В сиреневом пышном дереве у забора вдруг поднялся переполох. Там обычно полным-полно копошилось скворцов, синичек, воробьев. И вот оттуда сейчас вместо задорного, веселого попискивания и щебечущих песенок неслось какое-то скрипучее безобразие.
Звук был такой, будто целый оркестр взялся изо всех сил пилить в скрипки, дудеть в трубы, трещать, не в такт стучать по чем попало, без передышки, как только можно громче и противнее.
- У-у-у, гад! - стиснув зубы, с ненавистью прошептал Егорка и кинулся под крыльцо, где был у него спрятан лук и две стрелы.
Прячась за кустами смородины, он бесшумно прокрался поближе к сиреневому развесистому дереву.
Верещали воробьи, скворцы скрипели, не переставая, нечеловеческими, то есть нептичьими, голосами, совершенно непохожими на их обычное посвистывание маленьких дудочек, а под кустом, полузакрыв глаза, отводя морду в сторону, сидел кот с разбойничьей рожей, притворяясь, что понятия не имеет, из-за чего это такой шум поднялся.
Егор натянул тетиву, приподнялся над кустом, кот его сразу заметил и лениво встал.

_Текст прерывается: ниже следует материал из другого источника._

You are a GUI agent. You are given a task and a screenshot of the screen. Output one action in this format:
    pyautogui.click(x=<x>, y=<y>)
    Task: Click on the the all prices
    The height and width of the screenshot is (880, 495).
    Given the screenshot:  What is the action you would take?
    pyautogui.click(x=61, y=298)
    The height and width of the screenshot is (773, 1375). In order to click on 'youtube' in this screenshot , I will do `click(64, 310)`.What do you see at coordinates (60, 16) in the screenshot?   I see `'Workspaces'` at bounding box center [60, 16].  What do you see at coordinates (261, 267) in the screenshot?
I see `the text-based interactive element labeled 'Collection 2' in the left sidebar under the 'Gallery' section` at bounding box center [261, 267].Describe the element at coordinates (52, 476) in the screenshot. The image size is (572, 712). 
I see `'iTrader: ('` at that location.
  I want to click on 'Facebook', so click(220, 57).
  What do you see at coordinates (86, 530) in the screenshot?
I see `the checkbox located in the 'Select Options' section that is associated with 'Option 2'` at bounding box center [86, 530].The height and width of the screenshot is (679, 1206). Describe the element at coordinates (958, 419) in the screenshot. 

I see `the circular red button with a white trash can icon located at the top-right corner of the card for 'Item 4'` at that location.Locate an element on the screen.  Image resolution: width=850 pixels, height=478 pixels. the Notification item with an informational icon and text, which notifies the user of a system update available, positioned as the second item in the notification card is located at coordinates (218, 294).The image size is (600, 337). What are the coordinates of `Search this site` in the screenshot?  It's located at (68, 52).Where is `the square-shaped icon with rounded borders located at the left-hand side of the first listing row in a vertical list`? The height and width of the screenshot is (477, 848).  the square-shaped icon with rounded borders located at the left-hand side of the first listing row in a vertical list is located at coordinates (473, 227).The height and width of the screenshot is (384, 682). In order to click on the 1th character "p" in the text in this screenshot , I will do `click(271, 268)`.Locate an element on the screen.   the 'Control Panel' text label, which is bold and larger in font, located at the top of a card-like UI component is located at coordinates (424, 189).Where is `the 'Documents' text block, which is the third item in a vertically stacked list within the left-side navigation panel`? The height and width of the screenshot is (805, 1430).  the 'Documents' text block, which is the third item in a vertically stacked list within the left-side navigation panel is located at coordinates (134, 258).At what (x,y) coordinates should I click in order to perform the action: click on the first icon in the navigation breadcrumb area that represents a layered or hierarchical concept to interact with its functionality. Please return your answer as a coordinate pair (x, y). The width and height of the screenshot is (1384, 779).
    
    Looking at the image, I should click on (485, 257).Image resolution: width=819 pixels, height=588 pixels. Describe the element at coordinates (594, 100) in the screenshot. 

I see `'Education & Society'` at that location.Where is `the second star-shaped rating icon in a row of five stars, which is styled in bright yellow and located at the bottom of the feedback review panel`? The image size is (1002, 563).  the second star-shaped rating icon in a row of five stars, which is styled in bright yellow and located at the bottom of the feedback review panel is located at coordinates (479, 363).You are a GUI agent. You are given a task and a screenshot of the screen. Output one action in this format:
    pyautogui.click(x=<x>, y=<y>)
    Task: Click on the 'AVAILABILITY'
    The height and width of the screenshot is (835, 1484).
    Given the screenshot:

С томной медлительностью, с нахальным равнодушием уверенного в безнаказанности бандита, которому просто наскучило слушать эту пискотню, котище стал уходить, едва передвигая лапы.
Нельзя сказать, что стрела просвистела, но все-таки полетела удачно. Правда, Егор, как всегда, промахнулся, но сам кот как-то подсунулся на то место, куда случайно угодила стрела. Ударившись о землю, она перекувырнулась и плашмя стукнула кота по хвосту. Кот, злобно вякнув, подскочил, помчался и с судорожной поспешностью протиснулся в лаз под забором.
Хриплые крики, скрежет и писк в сирени как ножом обрезало. Все смолкло. И снова начали посвистывать дудочки скворцов, оживленно загалдели воробьи, коротко засвистели синички.
Старик, прохлаждавшийся, как всегда, сидя на скамейке около входа в баньку, тихонько улыбнулся.
- Я его чуть не пронзил! - сказал Егор, и Старик засмеялся.
Старик все лето проживал тут, в баньке, и хотя числился хозяином дама, но на самом деле хозяйкой была Людмила, а его называли просто Старик. "Старик-то нынче будто не высовывался. Жив ли?" - "Да высовывался было", "А-а, ну пусть". Вот так о нем говорила Людмила со своими сестрами и мужем.
Муж ее, Анатолий, был Стариков племянник, единственный его родич, уже немолодой, белозубый, красивый, смуглый силач и тряпка. Людмила из него веревки вила. Это Егор сам слышал и верил, что так оно и есть.
Говорили еще, что она им помыкает. И, слушая, как за стеной Людмила на своей половине моет, ожесточенно шмякая тяжелой, мокрой тряпкой, пол, он представлял себе, что это Анатолий делается мягкий, как тряпка, а она им и помыкает. Помакает в ведро, шлеп об пол, а после и выкручивает его, как веревку вьет.